Ik weet eigenlijk niet zo goed hoe ik heb leren lezen. Wel dat we een letterbak kregen op de basisschool met allemaal kleine, losse lettertjes om woorden mee te maken. Onder geen beding mocht zo’n letterbak vallen, want dan zou je nooit al die lettertjes meer kunnen vinden.
Natuurlijk liet ik per ongeluk (ik zweer) de letterbak van een ander vallen.
We leerden het verschil tussen de lange en de korte ij/ei. Elke vrijdag maakte de juf een tekening op het bord waar een cijfer in zat verstopt.

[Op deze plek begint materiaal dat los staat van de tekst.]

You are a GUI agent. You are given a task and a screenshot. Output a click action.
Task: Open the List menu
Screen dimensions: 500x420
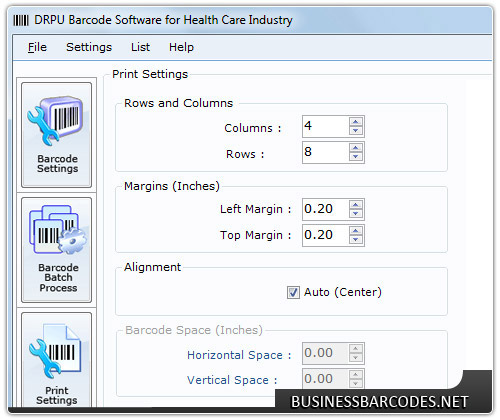pyautogui.click(x=140, y=47)
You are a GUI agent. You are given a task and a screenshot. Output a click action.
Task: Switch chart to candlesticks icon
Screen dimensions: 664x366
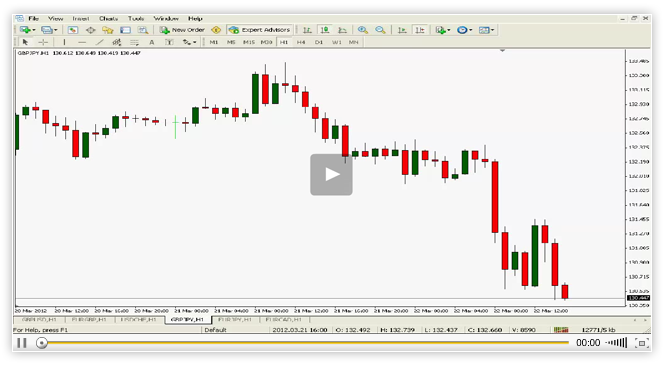[x=325, y=30]
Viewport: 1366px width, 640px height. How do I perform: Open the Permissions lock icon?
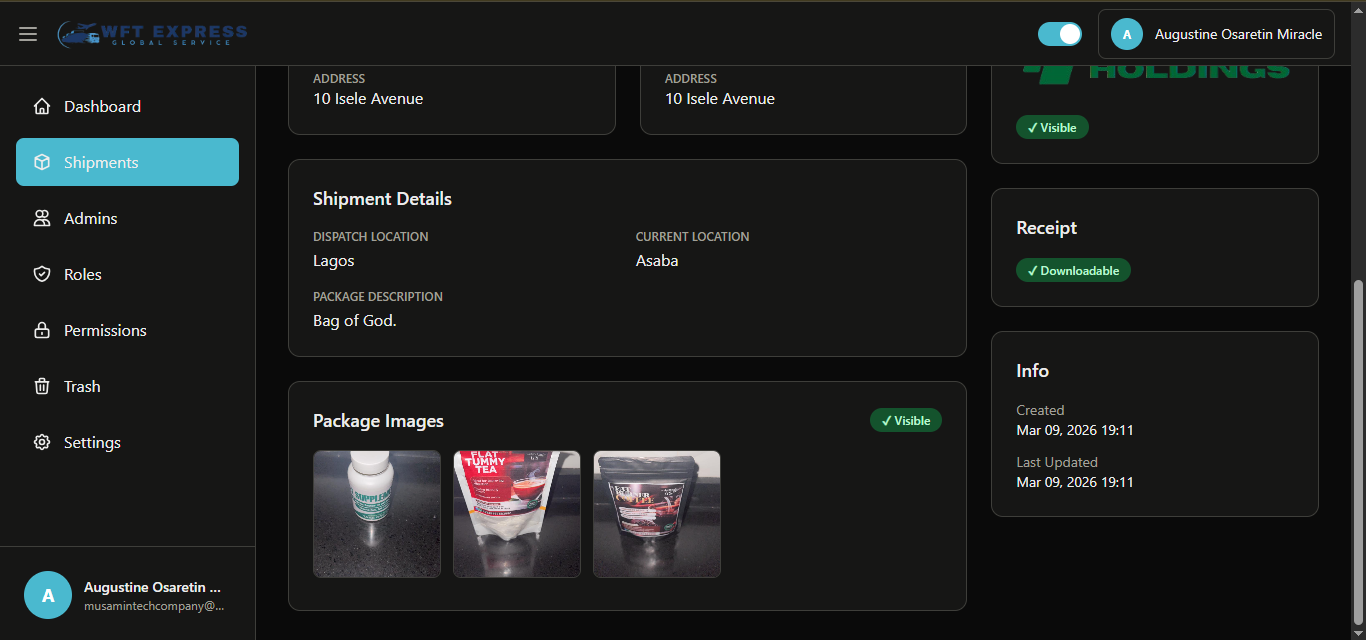click(42, 330)
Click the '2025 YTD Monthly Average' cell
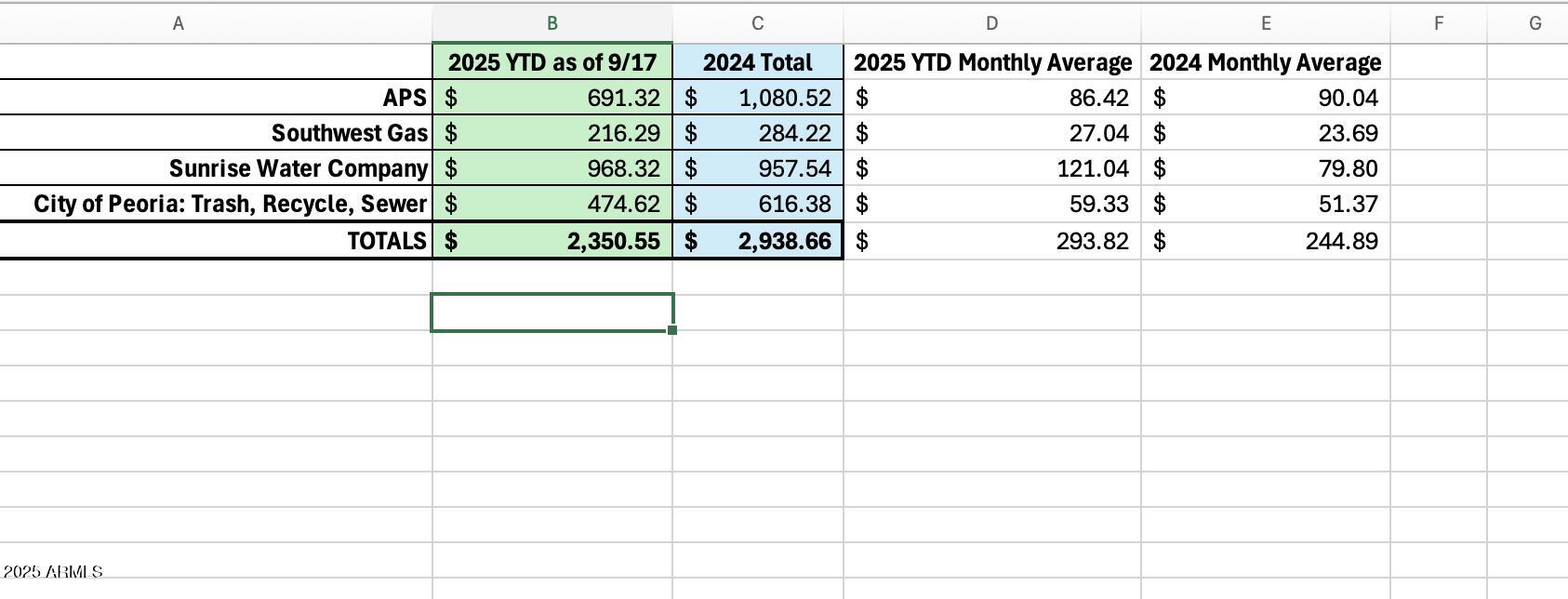1568x599 pixels. pos(992,62)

We moesten raden welke het was. Genie als ik was, raadde ik het elke keer goed.
Als eerste lazen we de rode, vierkante Sleutelboekjes (kennen jullie die ook?). Mijn moeder nam me naar de bibliotheek en dat is een van de beste beslissingen die ze heeft gemaakt in haar leven, naast de beslissing dat er een tweede kind moest komen natuurlijk. Ook daar las ik in de Sleutelboekjes en zo begon een obsessie. De bibliotheek bevond zich in hetzelfde gebouw als waar ik elke maandag mijn pianoles had, dus leverde ik na het piano spelen altijd mijn tien boeken (dat was het maximum) weer in om tien nieuwe boeken uit te zoeken.
Ja, ik hield zo erg van lezen dat ik dacht: ik ga het studeren. Literatuurwetenschap welteverstaan. Je zou misschien denken dat je plezier vergaat als je verplicht boeken moet lezen, maar dat geldt in ieder geval niet voor mij.
En nu? Nu heb ik zowel twee boekenkasten in mijn huis, nog een boekenkast bij mijn ouders als ook duizend dozen vol boeken. Op verjaardagen krijg ik standaard een boek van mensen (of chocolade). Lezen is dood? Helemaal niet. Lezen is het leven.